Sair
do euro é apenas fugir ao euro
JOÃO MIGUEL TAVARES
08/09/2016 – 00:10
Sair
do projecto europeu é assumir a nossa absoluta menoridade. Antes
outra década perdida dentro do euro do que uma década supostamente
ganha fora dele.
Só há dois tipos
de profissionais que defendem a saída de Portugal do euro:
economistas ou políticos de esquerda. Os economistas porque não têm
de se preocupar em demasia com o impacto dos seus modelos no
bem-estar das populações. Os políticos de esquerda porque não têm
forma de compatibilizar as suas convicções ideológicas com as
regras da União Europeia. É por isso que Francisco Louçã se
tornou um dedicado apóstolo da saída da moeda única (“o euro não
tem salvação”) e o PCP incluiu a saída do euro no seu programa
eleitoral. E é também por isso que Joseph E. Stiglitz, que no final
deste mês vai publicar em Portugal o seu novo e badalado O Euro:
Como uma moeda comum ameaça o futuro da Europa, anda por aí a dar
entrevistas a aconselhar-nos a regressar ao velho escudo. “Ficar é
mais custoso do que sair”, diz ele, que é americano e não tem de
ficar por cá a testar a veracidade das suas afirmações.
É evidente que
Stiglitz, Louçã ou o próprio PCP têm razão em inúmeras críticas
que são feitas à construção do euro. Mas às vezes convinha que a
Política e a Economia fossem temperadas por um bocadinho de
História. Porque até parece que Portugal era o motor da Europa e um
país economicamente pujante até ao malfadado dia em que se lembrou
de aderir à moeda única. Vou contar-vos um segredo: não era.

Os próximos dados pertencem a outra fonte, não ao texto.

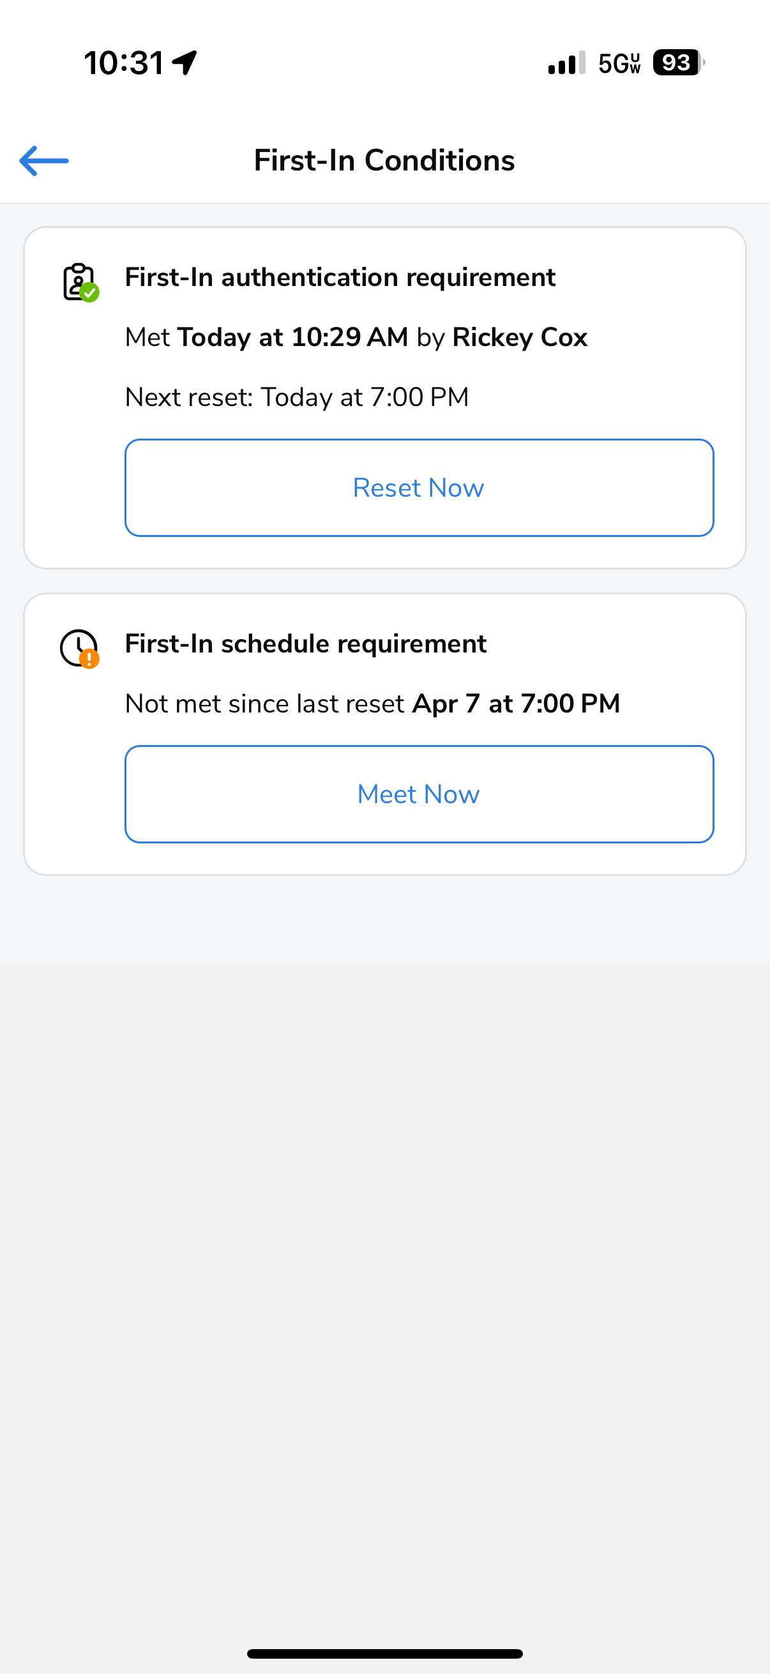Viewport: 770px width, 1674px height.
Task: Tap the Meet Now button
Action: pyautogui.click(x=419, y=794)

Estávamos impreparados para o euro? Sim, estávamos. Mas o euro não
é a causa da nossa impreparação. Tenho imensas dificuldades em
aceitar que todos os nossos problemas económicos sejam hoje
atribuídos ao terrível euro e às imposições alemãs. Por uma
razão muito simples e facilmente comprovável: a História de
Portugal é um vasto estendal de crises e de falências, que vão
muito para além do tetra-tetravô do senhor Jean Monnet e da
tetra-tetravó da senhora Angela Merkel.
Alguém me indique,
por favor, quando é que Portugal foi um país com finanças sãs,
orçamentos equilibrados e com um superavit na balança comercial
desde que D. Pedro derrotou D. Miguel, para não ir mais atrás. A
resposta é: nunca. O único que pôs as contas em ordem foi António
de Oliveira Salazar, cujo regresso eu dispenso, e pagando o preço do
país “pobrete mas alegrete”. Não sei se alguém está
interessado em transformar Portugal na Venezuela da Europa, para
podermos voltar a competir internacionalmente com baixos salários e
endireitar as contas do Estado através da impressão de moeda e da
promoção de uma inflação de dois dígitos. Lembrem-se: cortar
salários em 10% é inconstitucional, mas desvalorizar salários em
20 ou 30% já não é. Eu faço hoje 43 anos (podem dar-me os
parabéns) mas ainda me lembro muito bem do início dos anos 80.
Sair do euro é
apenas fugir ao euro. Toda a gente fala da “década perdida” como
se ela fosse a primeira da nossa história, ou como se não
existissem outros países do mundo com décadas perdidas, mesmo com
capacidade para imprimir moeda (o Japão, desde logo). Aquilo que o
euro não nos permite, de facto, é mascarar as nossas fragilidades
como antigamente – o euro exige a adopção de políticas mais
corajosas do que telefonar para a Casa da Moeda a mandar ligar as
rotativas. A afirmação de Portugal na Europa é um sonho antigo,
que demorou e custou a concretizar. E é um sonho que vai muito para
além da sua dimensão económica. Sair do projecto europeu é
assumir a nossa absoluta menoridade. Antes outra década perdida
dentro do euro do que uma década supostamente ganha fora dele.